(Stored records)
⟨
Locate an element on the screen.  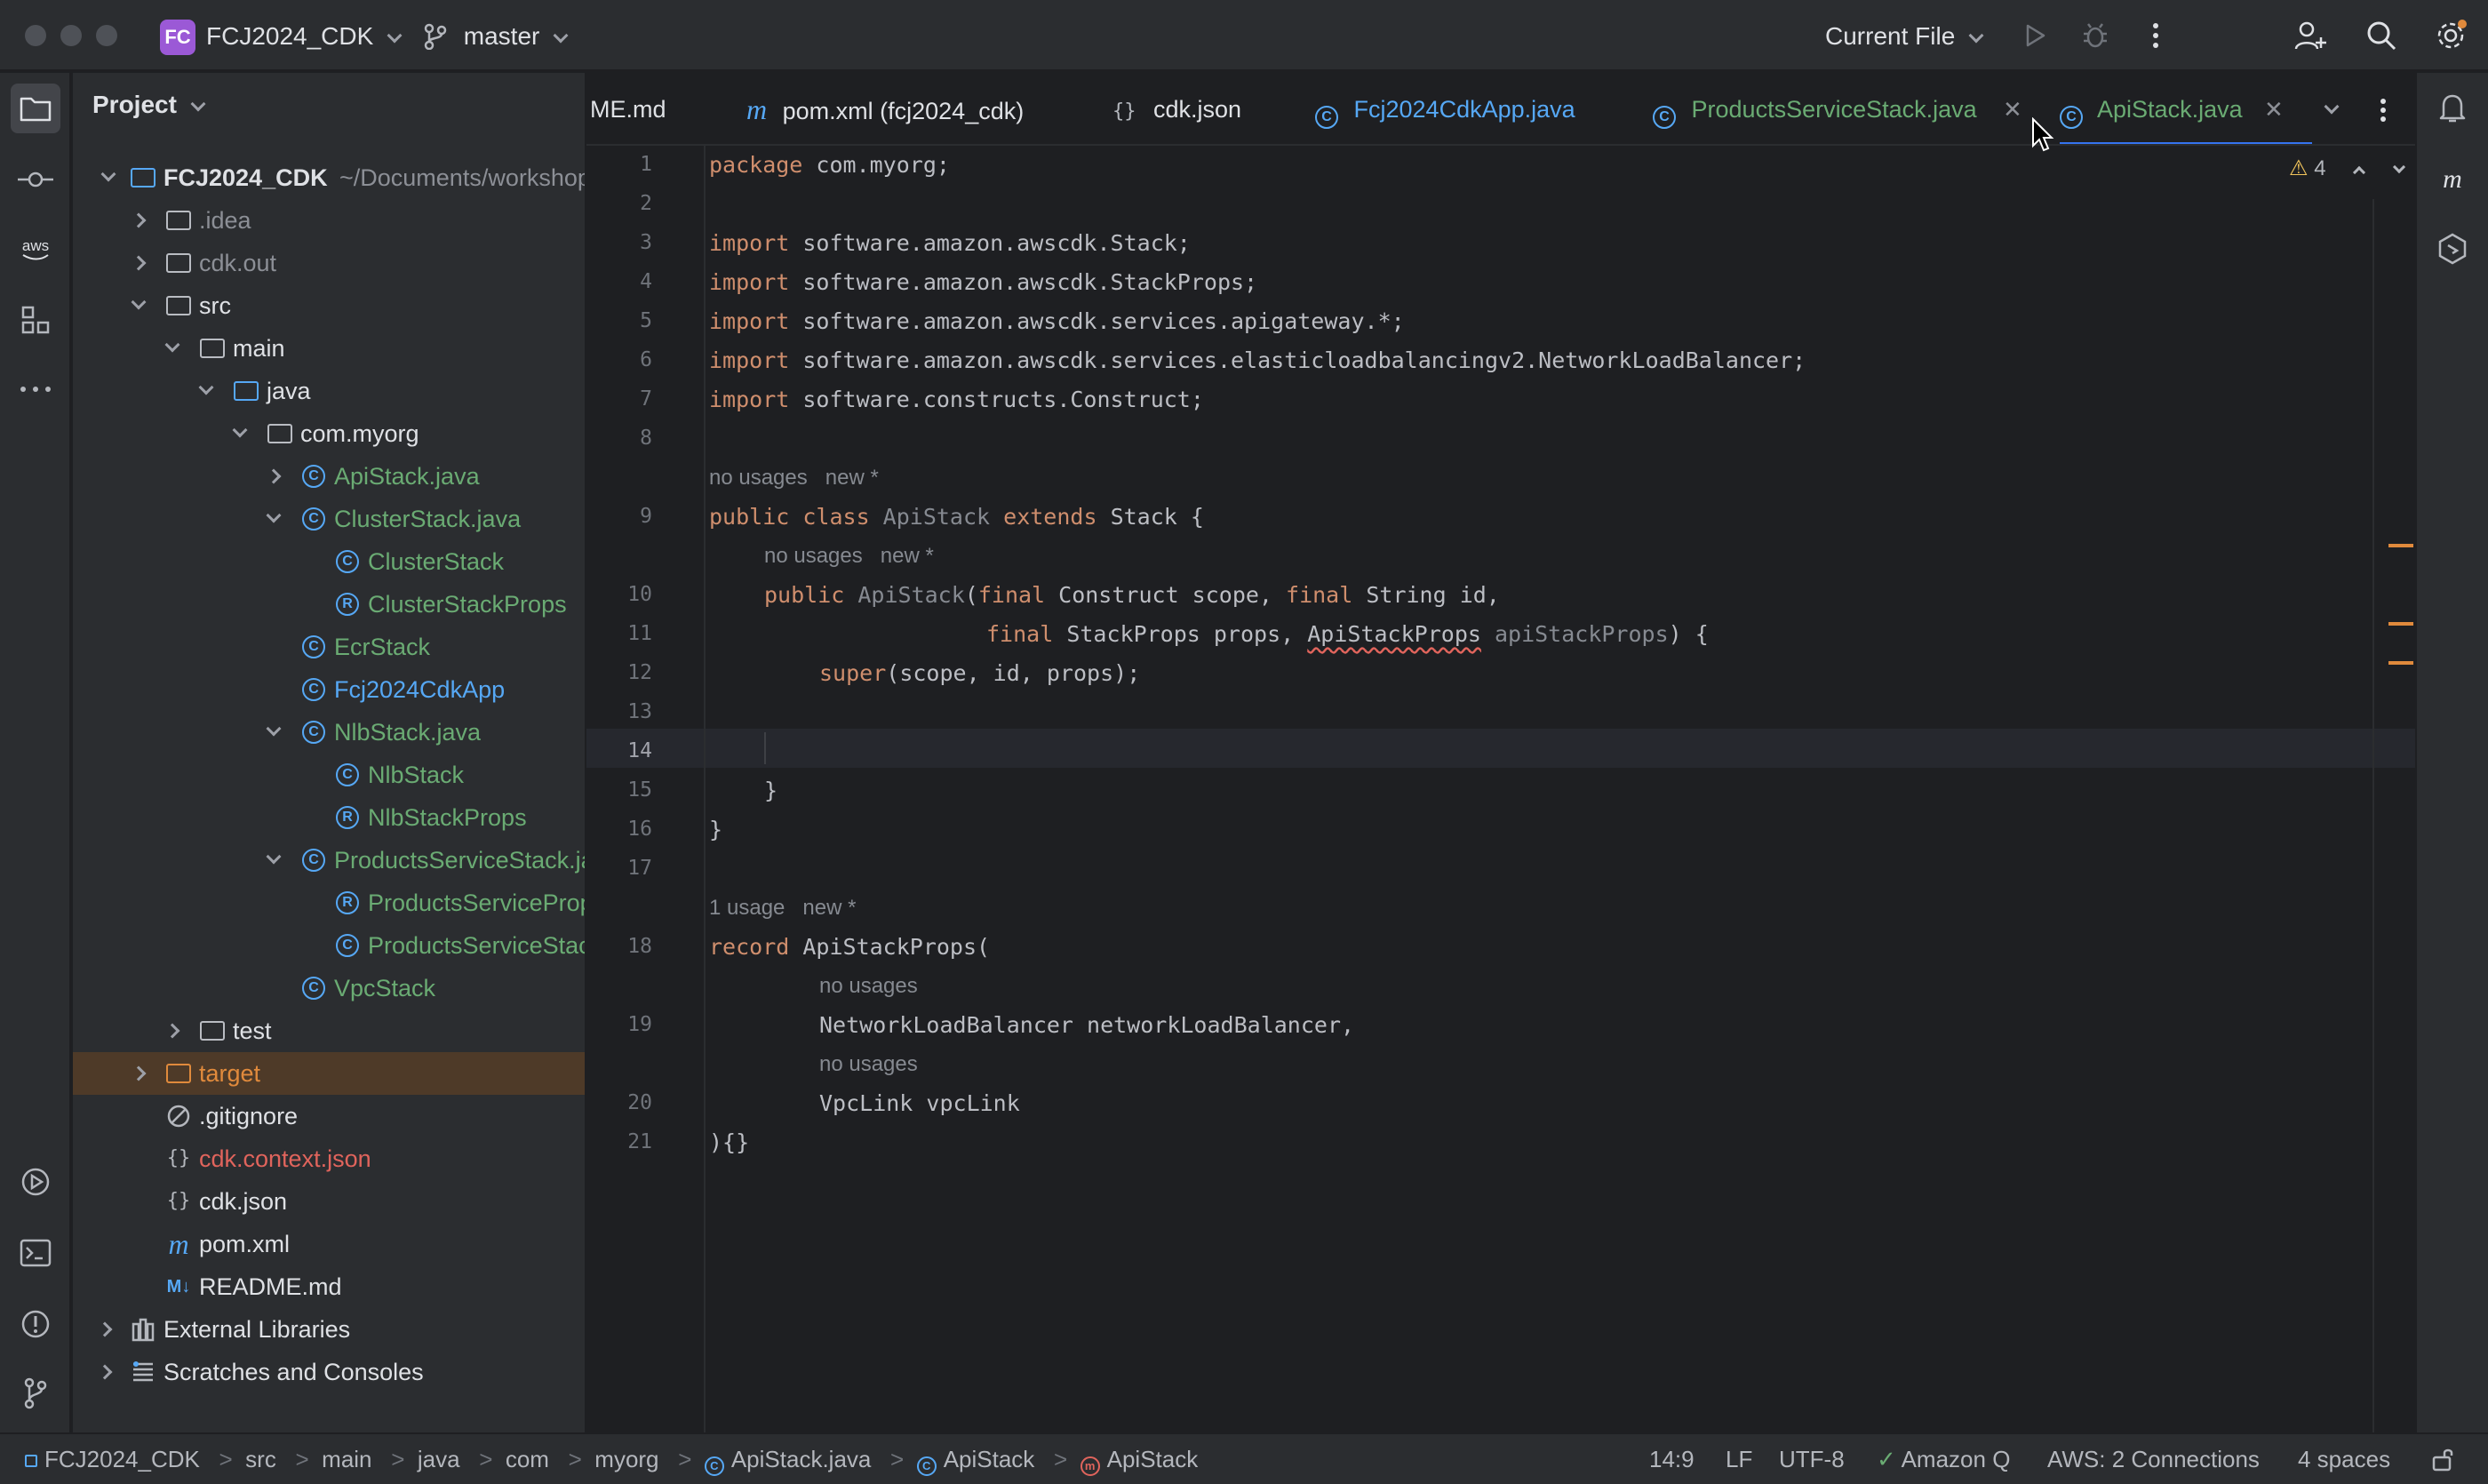
tree-row-file: C ClusterStack.java is located at coordinates (329, 519).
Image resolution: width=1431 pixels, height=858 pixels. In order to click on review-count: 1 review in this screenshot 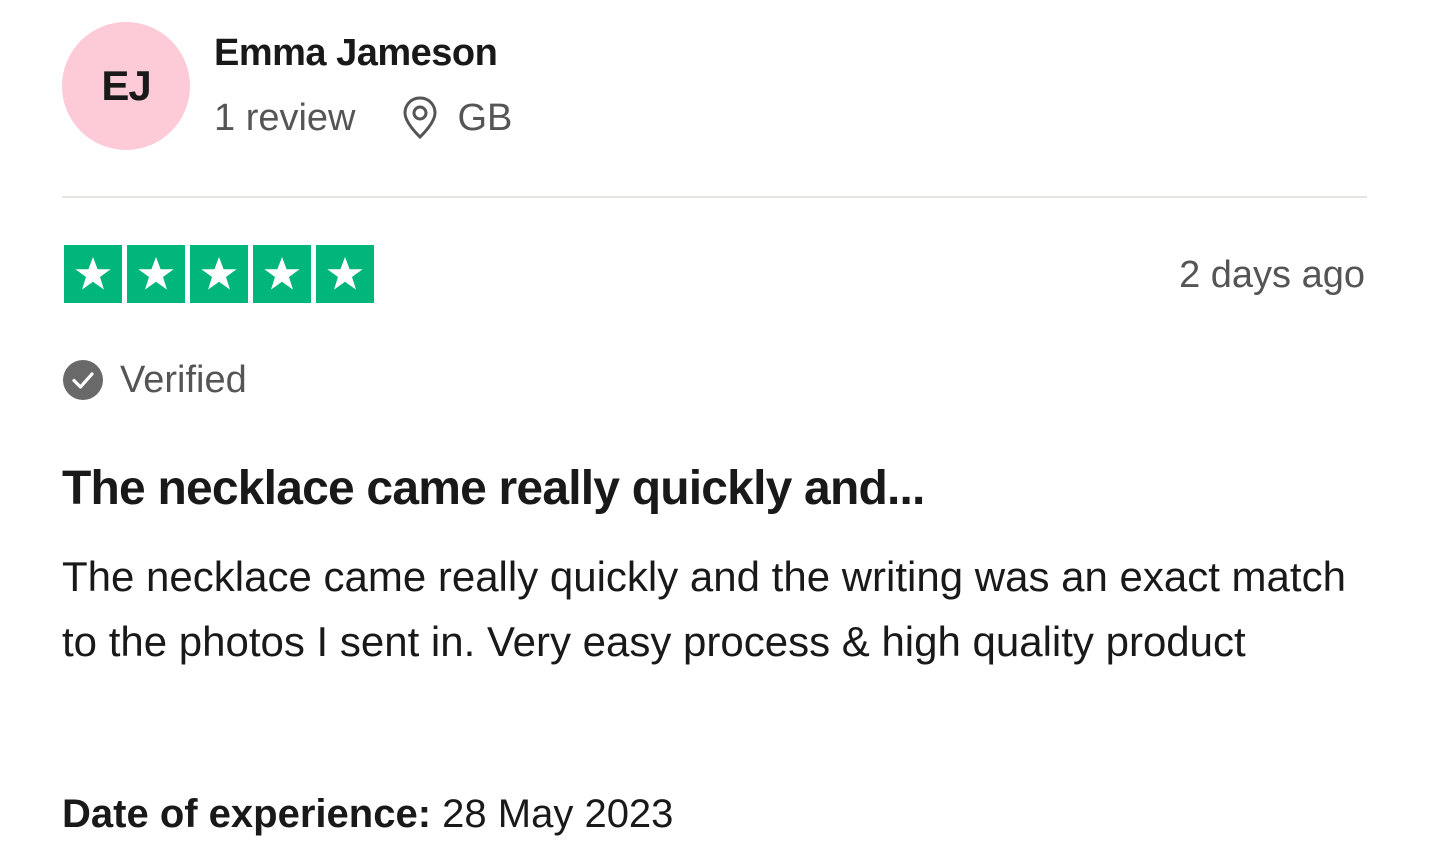, I will do `click(285, 118)`.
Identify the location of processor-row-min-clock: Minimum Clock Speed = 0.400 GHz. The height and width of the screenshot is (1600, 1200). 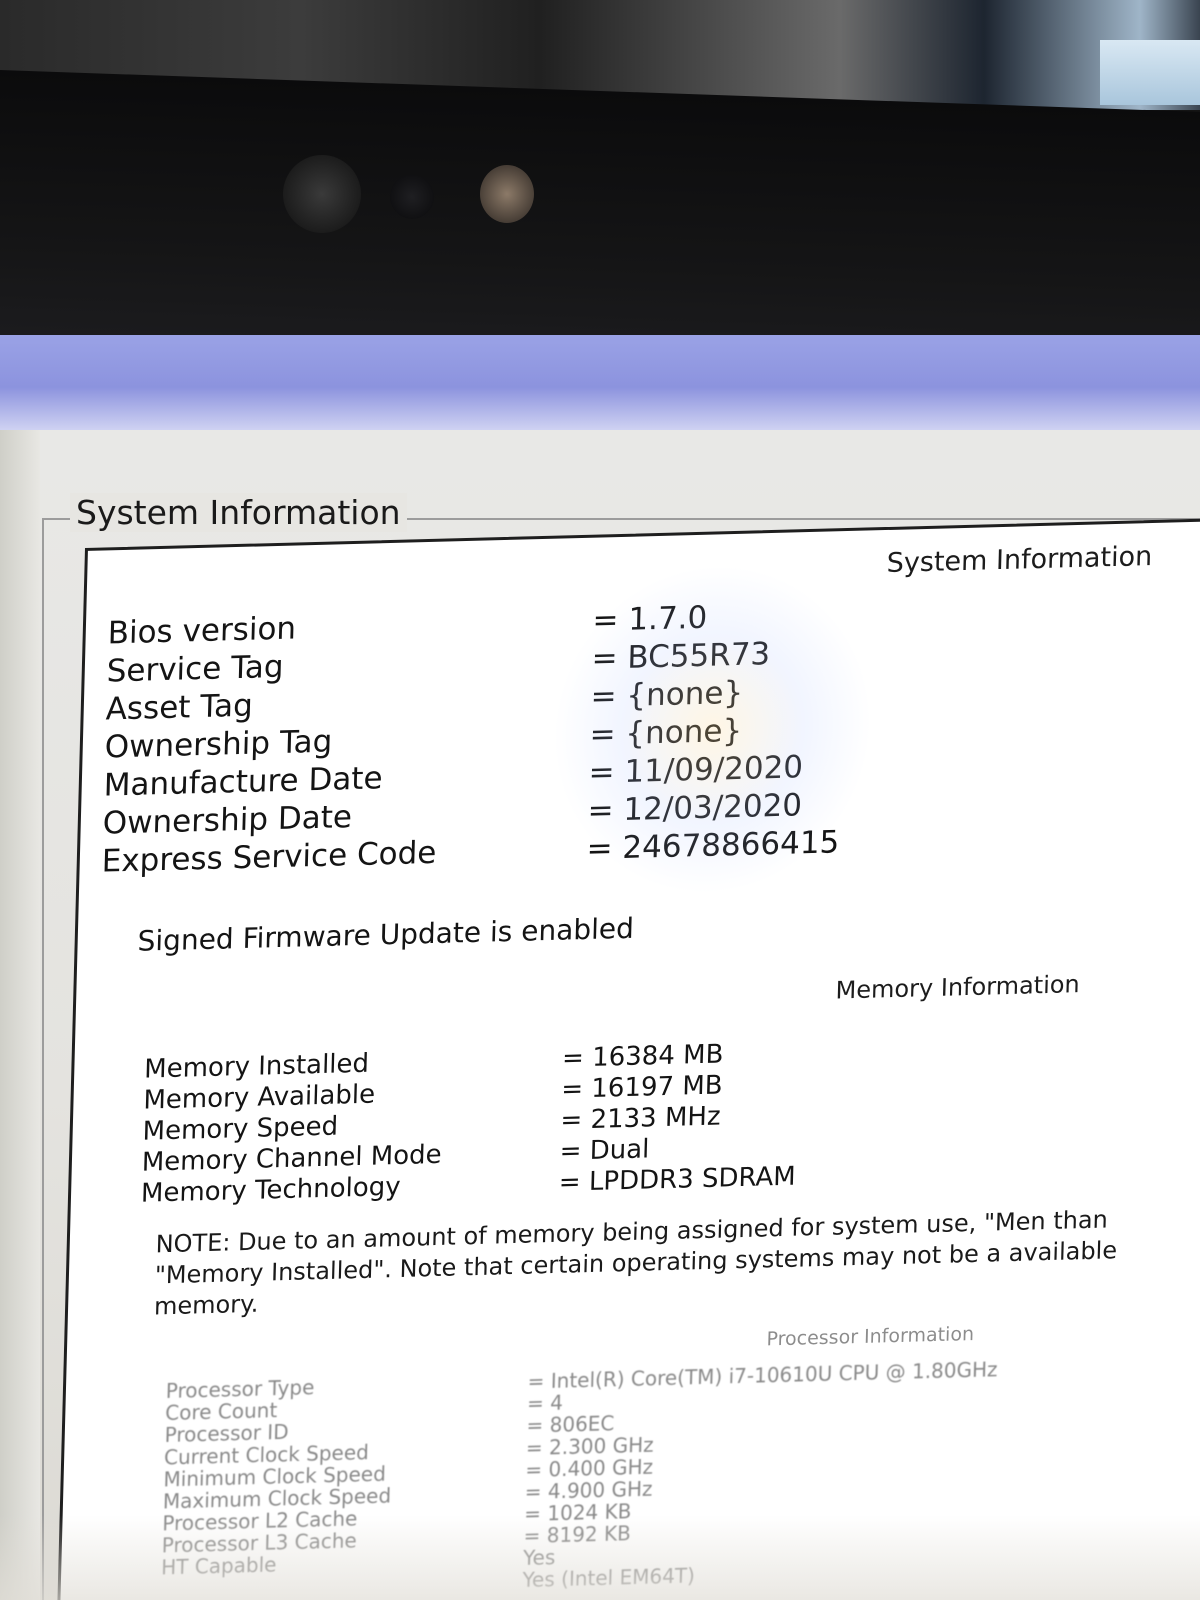
(408, 1472).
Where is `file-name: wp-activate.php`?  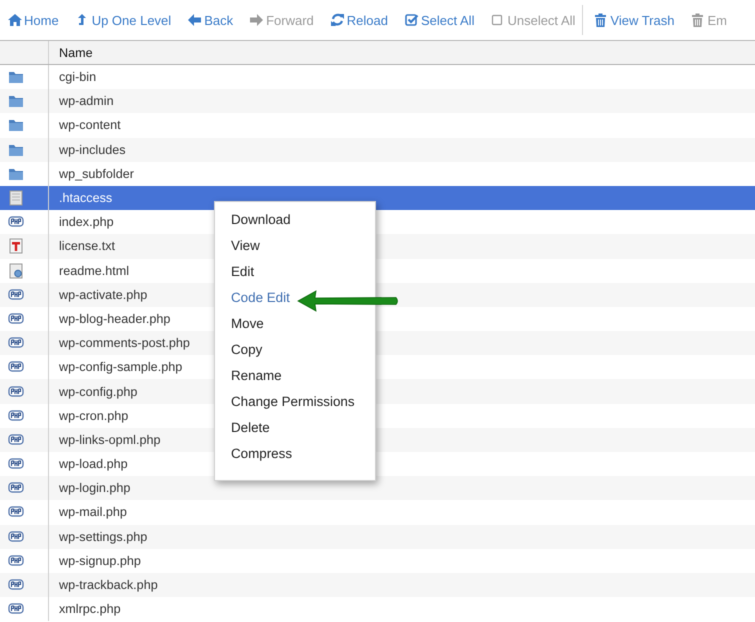 file-name: wp-activate.php is located at coordinates (103, 295).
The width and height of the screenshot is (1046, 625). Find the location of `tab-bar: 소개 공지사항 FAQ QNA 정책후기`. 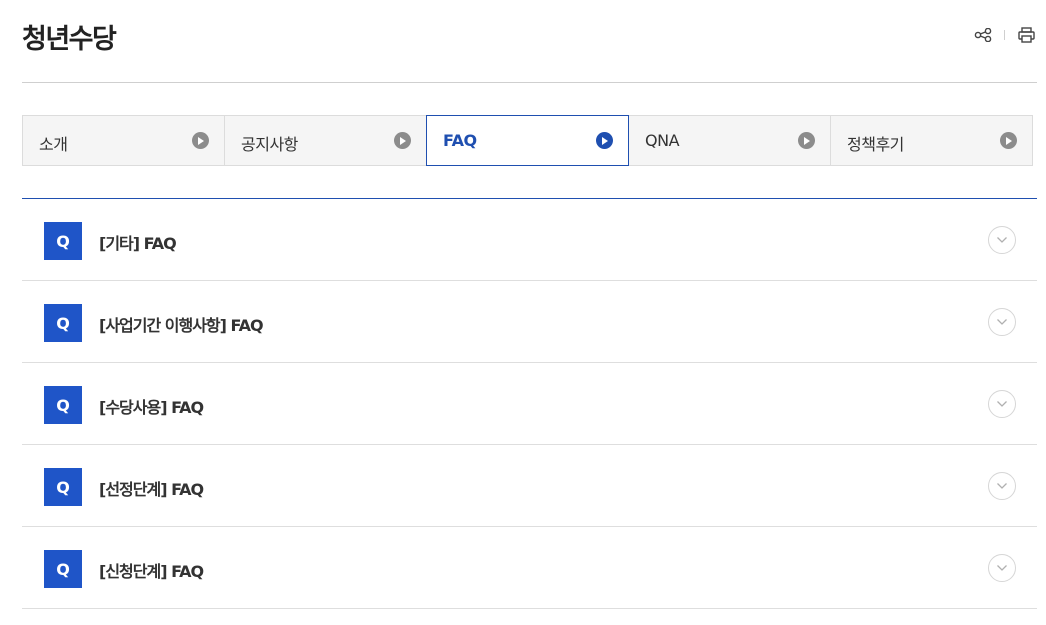

tab-bar: 소개 공지사항 FAQ QNA 정책후기 is located at coordinates (530, 140).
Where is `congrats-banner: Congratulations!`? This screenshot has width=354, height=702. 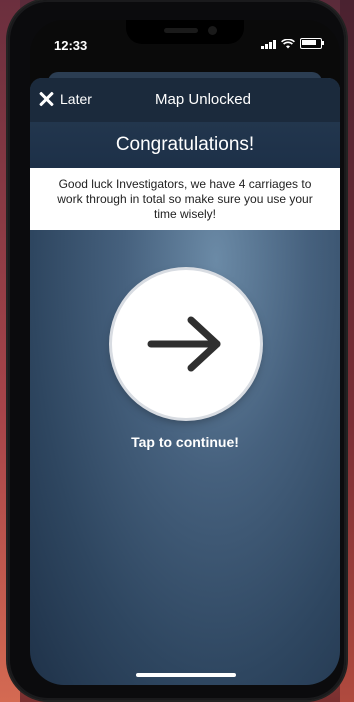
congrats-banner: Congratulations! is located at coordinates (185, 145).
⟩
# Task directions
Reproduce the stretch of lines from the one containing "has width=354, height=702." through the end of the records, word for word, leaving out the pictures.

# Task solution
Where is `congrats-banner: Congratulations!`? This screenshot has width=354, height=702. 
congrats-banner: Congratulations! is located at coordinates (185, 145).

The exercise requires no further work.